Police chief admits there is no evidence Jack Marrian smuggled £4.5 million of cocaine into Kenya

Jack Marrian Port of Mombasa
Main Image of Port of Mombasa by Marisol Grandon/DFID (used under the Creative Commons licence). Right: Jack Marrian

Scottish aristocrat, Jack Marrian, who was arrested in Kenya in connection with the alleged smuggling of cocaine worth Ksh598 million (£4.5 million) believes he may finally be cleared after an admission by a police chief that there was nothing to connect him to the drugs.

The 33-year-old grandson of the late Earl of Cawdor, was arrested in July 2016 after a raid on a shipping container carrying sugar for Mshale Commodities, the company he works for in Kenya.

Since his arrest, he has been embroiled in a prolonged legal process with the threat of a 30-year sentence hanging over him if convicted by a Nairobi court.

Marrian has always protested his innocence, insisting he knew nothing of the drugs. After last week’s drama in court, he finally believes his ordeal could be coming to an end when his previously confiscated passport was returned by the magistrate.

The US Drugs Enforcement Agency (DEA) has provided compelling evidence that the cocaine had been loaded on board the container in Brazil by an international cartel entirely without his knowledge.

Chief investigating officer for Kenya’s police anti-narcotics unit, Corporal Sheila Kipsoi was forced to confess during a five-hour cross-examination that neither she nor anyone on her team had questioned the original supplier of the Brazilian brown sugar which was loaded on to the MSC Letizia on June 10, 2016 before it left Santos in Brazil to head for Valencia.

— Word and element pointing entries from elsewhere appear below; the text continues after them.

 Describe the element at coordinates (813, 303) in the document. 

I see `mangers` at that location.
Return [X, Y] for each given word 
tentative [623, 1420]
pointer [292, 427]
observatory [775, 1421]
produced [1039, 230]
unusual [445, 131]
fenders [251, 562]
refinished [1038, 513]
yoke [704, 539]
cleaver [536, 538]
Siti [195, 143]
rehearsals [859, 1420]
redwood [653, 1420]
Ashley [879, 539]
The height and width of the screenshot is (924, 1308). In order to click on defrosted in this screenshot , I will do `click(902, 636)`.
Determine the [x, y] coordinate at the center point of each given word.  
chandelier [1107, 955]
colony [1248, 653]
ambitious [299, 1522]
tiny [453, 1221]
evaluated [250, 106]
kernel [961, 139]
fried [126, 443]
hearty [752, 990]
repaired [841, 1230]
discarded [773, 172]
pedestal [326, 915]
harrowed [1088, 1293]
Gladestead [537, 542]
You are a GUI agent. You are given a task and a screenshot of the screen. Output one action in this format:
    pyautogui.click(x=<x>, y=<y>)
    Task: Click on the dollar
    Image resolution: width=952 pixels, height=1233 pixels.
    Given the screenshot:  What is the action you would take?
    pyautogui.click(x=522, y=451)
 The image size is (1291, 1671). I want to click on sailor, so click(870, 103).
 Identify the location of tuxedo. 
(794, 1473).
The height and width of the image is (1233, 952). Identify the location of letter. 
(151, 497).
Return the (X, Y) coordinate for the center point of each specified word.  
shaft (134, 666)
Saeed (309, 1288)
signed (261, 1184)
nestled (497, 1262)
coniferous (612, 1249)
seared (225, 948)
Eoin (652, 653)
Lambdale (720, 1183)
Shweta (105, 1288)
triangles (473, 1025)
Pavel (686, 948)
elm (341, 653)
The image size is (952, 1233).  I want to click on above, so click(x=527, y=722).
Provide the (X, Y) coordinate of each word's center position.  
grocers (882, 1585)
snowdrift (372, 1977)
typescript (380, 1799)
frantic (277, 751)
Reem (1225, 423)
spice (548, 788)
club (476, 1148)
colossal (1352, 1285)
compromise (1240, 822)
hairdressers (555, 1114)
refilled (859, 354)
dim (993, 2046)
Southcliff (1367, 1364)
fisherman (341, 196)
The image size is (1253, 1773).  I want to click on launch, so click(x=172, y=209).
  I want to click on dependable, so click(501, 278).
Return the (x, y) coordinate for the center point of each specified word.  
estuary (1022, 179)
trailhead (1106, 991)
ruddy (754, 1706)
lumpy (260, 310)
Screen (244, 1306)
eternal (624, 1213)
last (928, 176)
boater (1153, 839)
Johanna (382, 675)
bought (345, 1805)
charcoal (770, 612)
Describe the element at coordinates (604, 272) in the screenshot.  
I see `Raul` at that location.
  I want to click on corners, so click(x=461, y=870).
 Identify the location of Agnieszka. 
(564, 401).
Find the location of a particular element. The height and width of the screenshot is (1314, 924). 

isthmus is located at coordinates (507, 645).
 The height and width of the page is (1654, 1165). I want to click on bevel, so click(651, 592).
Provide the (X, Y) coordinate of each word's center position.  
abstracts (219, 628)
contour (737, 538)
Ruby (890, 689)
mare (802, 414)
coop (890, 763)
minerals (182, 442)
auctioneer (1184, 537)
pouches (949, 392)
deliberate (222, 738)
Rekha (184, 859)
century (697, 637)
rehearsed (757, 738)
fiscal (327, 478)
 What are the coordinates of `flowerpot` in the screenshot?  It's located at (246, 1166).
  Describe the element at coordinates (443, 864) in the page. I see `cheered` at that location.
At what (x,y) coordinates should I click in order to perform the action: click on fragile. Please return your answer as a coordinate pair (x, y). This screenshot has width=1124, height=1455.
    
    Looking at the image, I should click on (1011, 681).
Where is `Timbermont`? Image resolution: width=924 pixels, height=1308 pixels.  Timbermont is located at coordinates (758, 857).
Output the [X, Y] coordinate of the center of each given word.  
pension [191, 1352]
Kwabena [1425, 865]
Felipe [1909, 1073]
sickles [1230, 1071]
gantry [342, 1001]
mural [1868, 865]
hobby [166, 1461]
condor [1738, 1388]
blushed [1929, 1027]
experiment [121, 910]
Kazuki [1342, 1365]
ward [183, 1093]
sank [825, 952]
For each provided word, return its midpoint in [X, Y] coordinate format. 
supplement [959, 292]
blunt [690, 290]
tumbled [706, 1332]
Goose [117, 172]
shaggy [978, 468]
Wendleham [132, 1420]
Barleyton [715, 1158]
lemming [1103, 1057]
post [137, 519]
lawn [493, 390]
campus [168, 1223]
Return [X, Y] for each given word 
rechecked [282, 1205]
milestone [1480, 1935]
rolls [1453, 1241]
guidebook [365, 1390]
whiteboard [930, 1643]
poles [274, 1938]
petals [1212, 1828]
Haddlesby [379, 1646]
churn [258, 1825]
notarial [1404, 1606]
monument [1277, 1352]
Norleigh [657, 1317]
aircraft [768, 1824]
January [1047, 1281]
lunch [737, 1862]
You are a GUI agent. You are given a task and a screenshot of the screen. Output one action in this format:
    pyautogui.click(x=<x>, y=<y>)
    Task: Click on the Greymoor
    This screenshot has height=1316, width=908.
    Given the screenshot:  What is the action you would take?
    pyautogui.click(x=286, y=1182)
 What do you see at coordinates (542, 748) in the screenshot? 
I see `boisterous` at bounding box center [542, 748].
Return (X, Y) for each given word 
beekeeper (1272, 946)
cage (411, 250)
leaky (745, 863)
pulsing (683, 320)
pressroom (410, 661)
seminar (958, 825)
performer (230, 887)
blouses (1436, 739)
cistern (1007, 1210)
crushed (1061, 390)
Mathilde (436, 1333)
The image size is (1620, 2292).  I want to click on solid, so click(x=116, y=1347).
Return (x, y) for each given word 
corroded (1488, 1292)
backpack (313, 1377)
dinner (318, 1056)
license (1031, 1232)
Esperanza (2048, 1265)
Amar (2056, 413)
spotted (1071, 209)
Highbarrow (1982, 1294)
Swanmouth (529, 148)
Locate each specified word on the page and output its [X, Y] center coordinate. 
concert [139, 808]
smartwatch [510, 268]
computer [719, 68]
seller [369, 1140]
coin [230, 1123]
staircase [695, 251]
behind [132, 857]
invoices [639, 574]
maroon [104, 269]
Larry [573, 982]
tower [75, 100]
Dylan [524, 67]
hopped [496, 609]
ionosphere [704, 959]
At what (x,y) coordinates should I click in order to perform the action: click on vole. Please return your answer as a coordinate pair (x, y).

Kenyan investigators also failed to question the company which stacked the sugar into the containers, nor the transporters who took it to the docks.

Although Kipsoi is the main prosecution witness, said admitted to having no idea where the sugar had been stored while awaiting shipping, whether the store was guarded, or who had loaded the containers on board. She also agreed with Marrian’s lawyer, Andrew Wandabwa, that there was nothing whatsoever to connect Marrian to the consignment of cocaine.

When asked directly if Marrian could have had any physical contact with the consignment or any responsibility for it at any stage, she answered: ‘No.’

After being handed a letter from the DEA virtually proving Marrian’s innocence, Kipsoi broke down in tears, which forced magistrate Derrick Kuto to adjourn the proceedings until she recovered.

The document which was sent several months ago to the director of Kenya’s Criminal Investigations police department revealed details of an international drug-smuggling operation its officers had been monitoring.

Despite acknowledging that the letter was dated just days after Marrian was charged and had been sent to her team at the Kenyan police anti-narcotics squad, a sobbing Kipsoi claimed this was the first time she had seen the letter.

The DEA had MSC Letizia under surveillance as it left Santos, and expected members of the drugs gang involved to offload the cocaine as the ship docked in Valencia.

However, something caused four of the shipping containers to be hurriedly transferred to the MSC Positano which was heading first to Oman and then onto Mombasa. After being tipped off by the American investigators, Kenyan port police impounded the four containers on July 28, 2016, and found the cocaine inside one.

Marrian’s lawyers have always considered the DEA letter as proof of their client’s innocence.

The redacted letter, obtained through America’s Freedom of Information laws, stated: “The DEA would like to stress that there was no indication the cocaine was to be received by anyone in Kenya or Uganda and that the company owning the consignment had no knowledge that the cocaine was secreted inside their shipment of sugar.”

After having had his passport returned, which he had surrounded as one of his bail conditions, a date was set for submissions from Marrian’s lawyer that there was no case to answer.